La sénatrice a également proposé de réduire à un jour par mois ce congé, contre deux jours initialement prévus par la proposition de loi. Malgré un avis défavorable de la commission des affaires sociales et du gouvernement, ces deux amendements ont été adoptés par les sénateurs. Tous les articles du texte ayant été rejetés, ces amendements de compromis n’ont finalement pas survécu au vote final de la proposition de loi.

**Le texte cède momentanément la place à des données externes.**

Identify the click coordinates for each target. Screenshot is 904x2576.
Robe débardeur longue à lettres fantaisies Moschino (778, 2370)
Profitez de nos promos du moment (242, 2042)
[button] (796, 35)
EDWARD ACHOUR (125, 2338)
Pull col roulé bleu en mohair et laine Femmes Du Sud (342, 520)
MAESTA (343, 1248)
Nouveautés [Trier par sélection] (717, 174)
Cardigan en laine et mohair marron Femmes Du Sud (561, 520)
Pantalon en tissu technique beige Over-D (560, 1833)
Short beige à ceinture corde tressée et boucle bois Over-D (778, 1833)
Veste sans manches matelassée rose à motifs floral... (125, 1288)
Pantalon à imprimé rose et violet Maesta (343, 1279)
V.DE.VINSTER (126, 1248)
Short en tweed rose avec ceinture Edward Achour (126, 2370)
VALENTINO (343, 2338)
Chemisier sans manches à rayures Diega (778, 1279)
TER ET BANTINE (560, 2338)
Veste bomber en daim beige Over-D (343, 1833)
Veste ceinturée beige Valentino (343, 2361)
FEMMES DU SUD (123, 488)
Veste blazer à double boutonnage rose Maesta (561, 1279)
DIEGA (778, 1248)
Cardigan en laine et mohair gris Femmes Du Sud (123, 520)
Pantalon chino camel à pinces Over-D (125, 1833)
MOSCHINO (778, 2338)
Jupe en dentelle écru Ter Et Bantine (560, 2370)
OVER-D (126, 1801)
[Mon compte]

« Ce sujet ne restera pas lettre morte »
Pour régler cette problématique de santé au travail, le ministre estime que « des solutions existent déjà » et que l’exécutif doit œuvrer à les faire connaître. « Une généralisation du congé menstruel tourne le dos à la confiance dans le dialogue social et aboutirait à complexifier ce qui peut exister sur le terrain », défend Frédéric Valletoux.
« Ce sujet ne restera pas lettre morte, je prends l’engagement qu’on puisse le faire avancer encore », promet-il par ailleurs. Dans l’hémicycle, le ministre a fait à ce sujet une première annonce, la préparation de « kits de sensibilisation à destination des entreprises » qui seront diffusés à partir du mois de mars.
Des engagements qui ne semblent pas convaincre les sénateurs socialistes. Dans un communiqué publié à l’issu du vote, Hélène Conway-Mouret et Laurence Rossignol ont dénoncé « le positionnement rétrograde de la droite au Sénat ». « Il est temps que l’Etat se montre exemplaire et prenne davantage en considération les enjeux liés à la santé des femmes », demandent-elles.